All-in-all, I'm saying.  Don't accept a criticism from someone when you know you are making all reasonable accommodations given a known circumstance.

Yes, eventually, it may come to sitting them out for a fight they can't do.  That doesn't mean they can't come back for later content.  Or eventually figure a new strategy.

Tuesday, March 30, 2010

Virtual Friends

I was reading one my fellow bloggers "Big Bear Butt"'s post about a guildie that Ninja'd the bank and then server transferred away.  It was someone he thought he knew; thought were friends.
"TL;DR version – I don’t give a shit, I’m just pissed that, once again, someone I thought was a very good friend in the virtual world turns out to be someone I didn’t know at all." - BigBear
I think he is experiencing something new in the internet age that is indicative of WoW, or at least I think it is.  That is, that WoW allows us to be virtually different people.  For the most part, unfortunately, I think it is toward the negative side of our personalities.  Are we really this way?  Is the internet just the means to allowing us to act out how we would never act in person?

I think yes, to some extent.

I think that even if we sincerely feel certain ways toward the people we meet in WoW, in the end, when the rubber meets the road, these are people that if we never saw them again, spoke to them again, and such, our lives would hardly be severely impacted.  So, not everyone invests themselves sincerely to it.  Sure there might be the occasional connection that sticks, but unless the game is your life, these people are just pseudo-friends.  These are people you will be friendly to and enjoy a good laugh, but you don't take them home with you.  You don't go out to eat.  They don't meet your parents.  They don't know you and you don't know them.

Every internet relationship should have a barrier between you.  Never get too attached to the idea of the person on the other end being there because they may log one day and never come back.

Okay, I will type that again so maybe I will believe it myself... LOL.

Be nice to people on the internet and treat them like real people because hey are real people.

Saturday, March 27, 2010

Leader Moment: Crunch Crunch

Okay, so a real-life friend is in my guild.  He doesn't play all the time, but I would call him a "less frequent" player.  He has a gross habit of eating while on voice chat and talking at the same time.  Yea, it's not the most pleasant thing to hear, but usually eating is pretty quick so what the heck.

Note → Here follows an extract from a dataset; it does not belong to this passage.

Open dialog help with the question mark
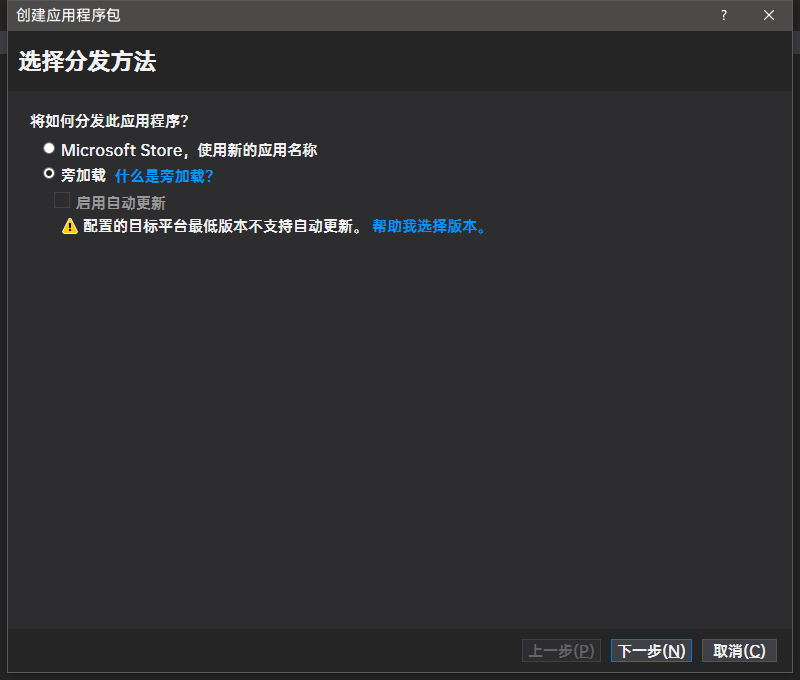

However, I have a player who logs from voice and then gripes to me about it.  Do I do something?  Is it that important?  I ponder if that's really something worth doing anything about.   Sometimes, you just have to take people's pet peeves and say... grow up.    Always drama.

I guess my thought is that it is a failure on two parts.

1. Rude to eat on voice chat.
2. Rude to log out of chat
3. Rude to whine about it

"Maaaaa, he's picking his nose!"  "He's touching me"

I think the first thing is, if it is bothering you, just say so to them.  Why am I your heavy?  "Dude, I can hear you eatin' it's gross!"